My dev laptop is an 8GB M1. It's fine. Mostly.

I can't run podman, slack, teams, and llama3-8B in llama.cpp at the same time. Oddly enough, this is rarely a problem.


At this point I don't think the frustration has much to do with the performance but rather RAM is so cheap that intentionally creating a bottleneck to extract another $150 from a customer comes across as greedy, and I am inclined to agree. Maybe the shared memory makes things more expensive but the upgrade cost has always been around the same amount.

It's not quite in the same ballpark as showing apartment or airfare listings without mandatory fees but it is at the ticket booth outside of the stadium.


The bigger problem is when you need a new machine fast, the apple store doesn't have anything but the base models in stock. In my org we bought a machine for a new developer who was leaving town, and were forced to buy an 8gb machine because the store didn't have other options (it was going to be a 2 week wait). As you can imagine, the machine sucked for running Docker etc and we had to sell it on facebook marketplace for a loss.


I've never encountered an actual Apple Store not having specced up machines on hand (maybe not EVERY possible configuration, but a decent selection). If you go to a non-Apple retailer, afaik, they are limited to the base spec machines (RAM wise), it's not even a matter of them being out of stock. If you want anything other than 8GB (or whatever the base amount is for that model) of RAM you need to go through Apple directly. This was the case, at least in Canada a few years ago, correct me if I'm wrong/things have changed.


Mine is 8GB M1 and it is not fine.
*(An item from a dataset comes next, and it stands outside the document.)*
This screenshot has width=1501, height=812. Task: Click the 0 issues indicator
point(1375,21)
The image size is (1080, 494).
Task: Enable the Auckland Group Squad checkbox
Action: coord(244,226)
But the actual issue for me isn't RAM as much as it is disk space, I'm pretty confident if it wasn't also the 128 GB SSD model it would handle the small memory just fine.

I'm still getting at least 16 GB on my next one though.


Yeah personally I find cheaping out on the storage far more egregious than cheaping out on the RAM. Even if you have most things offloaded onto the cloud, 128 GB was not even enough for that, and the 256 GB is still going to be a pain point even for many casual home users, and at the price point of Apple machines it's inexcusable to not add another $25 of flash


Both are disgusting for the price asked. It would be a lot easier to excuse all the other compromises if the base was 16/512, which would cost Apple like 50 bucks tops per machine. But greed is unlimited, I guess.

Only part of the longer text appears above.